* _Objective_
Continue the forum thread below about swapping commas for semicolons inside quoted CSV fields in Java, starting right after its final sentence.

* _Text_

Reputation: 43
I want to parse a line from a CSV(comma separated) file, something like this:
Bosh,Mark,[email protected],"3, Institute","83, 1, 2",1,21
I have to parse the file, and instead of the commas between the apostrophes I wanna have ';', like this:
Bosh,Mark,[email protected],"3; Institute","83; 1; 2",1,21
I use the following Java code but it doesn't parse it well:
Pattern regex = Pattern.compile("(\"[^\\]]*\")");
Matcher matcher = regex.matcher(line);
if (matcher.find()) {
String replacedMatch = matcher.group();
String gr1 = matcher.group(1);
gr1.trim();
replacedMatch = replacedMatch.replace(",", ";");
line = line.replace(matcher.group(), replacedMatch);
}
the output is:
Bosh,Mark,[email protected],"3; Institute";"83; 1; 2",1,21
anyone have any idea how to fix this?
Upvotes: 1
Views: 125
Reputation: 170158
Here's a way:
import java.util.regex.*;
class Main {
public static void main(String[] args) {
String in = "Bosh,Mark,[email protected],\"3, \"\" Institute\",\"83, 1, 2\",1,21";
String regex = "[^,\"\r\n]+|\"(\"\"|[^\"])*\"";
Matcher matcher = Pattern.compile(regex).matcher(in);
StringBuilder out = new StringBuilder();
while(matcher.find()) {
out.append(matcher.group().replace(',', ';')).append(',');
}
out.deleteCharAt(out.length() - 1);
System.out.println(in + "\n" + out);
}
}
which will print:
Bosh,Mark,[email protected],"3, "" Institute","83, 1, 2",1,21 Bosh,Mark,[email protected],"3; "" Institute","83; 1; 2",1,21
Tested on Ideone: http://ideone.com/fCgh7
Upvotes: 2
Reputation: 56809
This is my solution to replace ,
inside quote to ;
. It assumes that if "
were to appear in a quoted string, then it is escaped by another "
. This property ensures that counting from start to the current character, if the number of quotes "
is odd, then that character is inside a quoted string.
// Test string, with the tricky case """", which resolves to
// a length 1 string of single quote "
String line = "Bosh,\"\"\"\",[email protected],\"3, Institute\",\"83, 1, 2\",1,21";
Pattern pattern = Pattern.compile("\"[^\"]*\"");
Matcher matcher = pattern.matcher(line);
int start = 0;
StringBuilder output = new StringBuilder();
while (matcher.find()) {
// System.out.println(m.group() + "\n " + m.start() + " " + m.end());
output
.append(line.substring(start, matcher.start())) // Append unrelated contents
.append(matcher.group().replaceAll(",", ";")); // Append replaced string
start = matcher.end();
}
output.append(line.substring(start)); // Append the rest of unrelated contents
// System.out.println(output);
Although I cannot find any case that will fail the method of replace the matched group like you did in line = line.replace(matcher.group(), replacedMatch);
, I feel safer to rebuild the string from scratch.

* _Data extract_
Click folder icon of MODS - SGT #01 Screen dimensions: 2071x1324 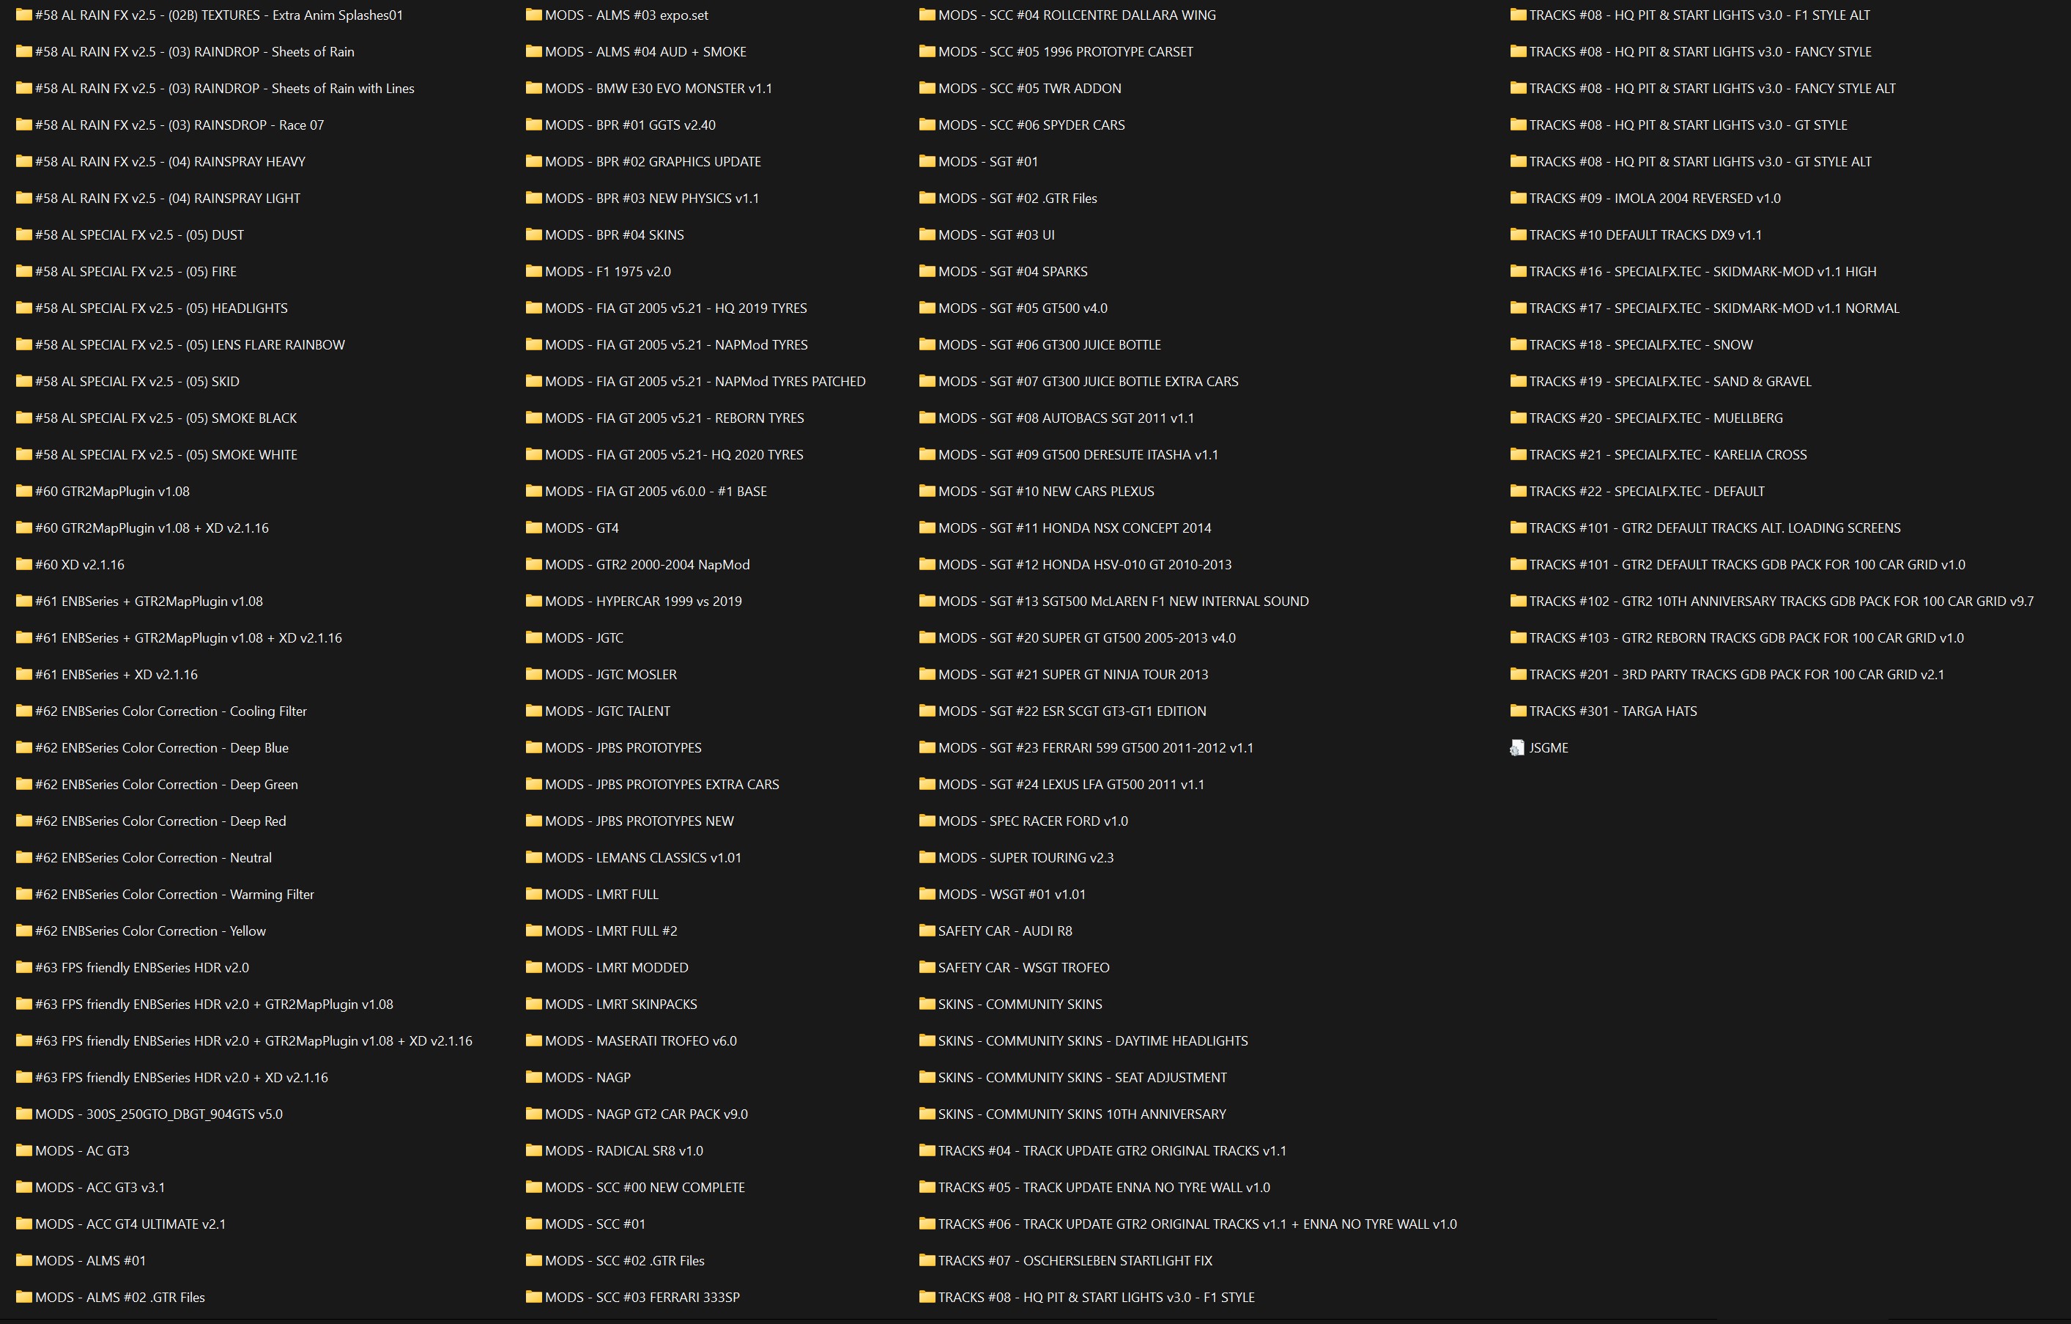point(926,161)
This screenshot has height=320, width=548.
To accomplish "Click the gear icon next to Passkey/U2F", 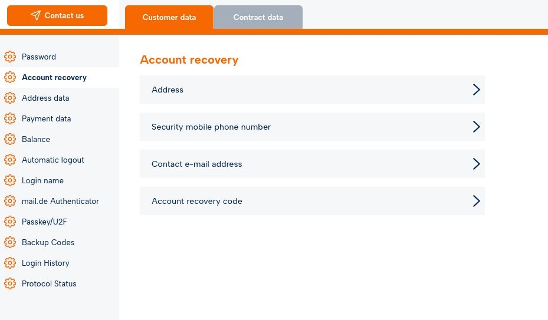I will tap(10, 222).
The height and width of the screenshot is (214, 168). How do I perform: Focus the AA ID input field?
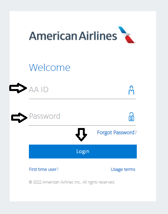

* _Output below_
Upvotes: 3
Reputation: 3004
Here is the what you need
String line = "Bosh,Mark,[email protected],\"3, Institute\",\"83, 1, 2\",1,21";
Pattern regex = Pattern.compile("(\"[^\"]*\")");
Matcher matcher = regex.matcher(line);
while(matcher.find()){
String replacedMatch = matcher.group();
String gr1 = matcher.group(1);
gr1.trim();
replacedMatch = replacedMatch.replace(",", ";");
line = line.replace(matcher.group(), replacedMatch);
}
line will have value you needed.
Upvotes: 1
Reputation: 1777
Shouldn't your regex be ("[^"]*") instead? In other words, your first line should be:
Pattern regex = Pattern.compile("(\"[^\"]*\")");
Of course, this is assuming you can't have quotes in the quoted values of your input line.
Upvotes: 0
Reputation: 1004
Your regex is faulty. Why would you want to make sure there are no ] within the "..." expression? You'd rather make the regex reluctant (default is eager, which means it catches as much as it can).
"(\"[^\\]]*\")"
should be
"(\"[^\"]*\")"
But nhadtdh is right, you should use a proper CSV library to parse it and replace , to ; in the values the parser returns. I'm sure you'll find a parser when googling "Java CSV parser".
Upvotes: 0
Reputation: 5348
Have you tried to make the RegExp lazy? Another idea: inside the [] you should use a " too. If you do that, you should have the expected output with global flag set.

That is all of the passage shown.